China has been cultivating relations with Nigeria, Africa's top oil producer, as it seeks access to crude oil for its fast-growing economy. In separate deals, Chinese companies have pledged investment in Nigerian infrastructure in return for oil drilling rights.
A letter from Obasanjo to the Senate said US$1 billion of the financing facility would go towards building the first phase of a 2,600-MW hydroelectric plant. A further US$1 billion would go towards the first phase of a new standard gauge railway, linking Lagos area ports to the southwestern city of Ibadan, while US$500 million would be used to improve the rural telephone network in many areas.

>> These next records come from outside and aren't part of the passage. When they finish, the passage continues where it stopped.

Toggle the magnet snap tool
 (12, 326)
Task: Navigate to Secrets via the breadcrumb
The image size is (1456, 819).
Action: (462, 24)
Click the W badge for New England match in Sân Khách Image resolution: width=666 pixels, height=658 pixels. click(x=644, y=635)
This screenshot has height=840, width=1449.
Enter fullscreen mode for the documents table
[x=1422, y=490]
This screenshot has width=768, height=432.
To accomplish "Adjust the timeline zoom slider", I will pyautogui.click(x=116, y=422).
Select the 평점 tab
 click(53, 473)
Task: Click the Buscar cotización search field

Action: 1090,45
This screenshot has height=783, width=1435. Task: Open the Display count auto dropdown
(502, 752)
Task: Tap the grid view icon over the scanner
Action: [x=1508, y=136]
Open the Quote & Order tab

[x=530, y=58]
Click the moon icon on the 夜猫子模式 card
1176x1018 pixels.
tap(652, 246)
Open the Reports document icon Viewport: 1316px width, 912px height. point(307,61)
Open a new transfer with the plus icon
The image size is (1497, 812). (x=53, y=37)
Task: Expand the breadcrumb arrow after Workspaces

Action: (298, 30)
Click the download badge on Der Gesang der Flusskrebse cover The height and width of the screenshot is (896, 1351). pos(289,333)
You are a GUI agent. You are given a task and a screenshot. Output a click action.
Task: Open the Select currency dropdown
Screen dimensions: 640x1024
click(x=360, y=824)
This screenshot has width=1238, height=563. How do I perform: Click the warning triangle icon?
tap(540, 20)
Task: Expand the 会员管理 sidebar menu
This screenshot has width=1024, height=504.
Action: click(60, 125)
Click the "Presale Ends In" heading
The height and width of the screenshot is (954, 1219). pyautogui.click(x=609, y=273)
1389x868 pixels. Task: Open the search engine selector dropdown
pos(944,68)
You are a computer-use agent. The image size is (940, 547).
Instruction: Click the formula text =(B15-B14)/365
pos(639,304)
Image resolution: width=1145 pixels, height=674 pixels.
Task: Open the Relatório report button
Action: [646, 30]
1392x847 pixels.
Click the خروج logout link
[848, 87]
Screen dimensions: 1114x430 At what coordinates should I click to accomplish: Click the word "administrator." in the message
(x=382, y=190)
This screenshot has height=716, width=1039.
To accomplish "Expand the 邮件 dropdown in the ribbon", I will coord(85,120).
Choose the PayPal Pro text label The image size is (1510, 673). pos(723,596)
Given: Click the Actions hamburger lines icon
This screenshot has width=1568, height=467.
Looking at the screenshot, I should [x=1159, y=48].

Obasanjo wrote that funding the projects "with such a cheap facility would obviate the need to draw down on our external reserve, thereby enhancing the exchange rate of the naira."
Last year, Vice Governor Su Zhong of China's Export-Import Bank said the bank was willing to finance 100 percent of Nigeria's 2,000-MW Mambila and 2,000-MW Zungeru hydro projects, adding that Sino Hydro Co. of China was prepared to develop the projects.
In October, Nigeria's Federal Executive Council approved construction of Mambila in Taraba State. The council approved a memorandum of understanding between Nigeria and China following a visit to China by Obasanjo. Officials said the 3 billion naira (US$22.9 million) hydro project would be administered by the president's office in order to "fast track" its completion.
Originally proposed in the 1980s, Mambila has been proposed for a capacity of up to 3,900 MW.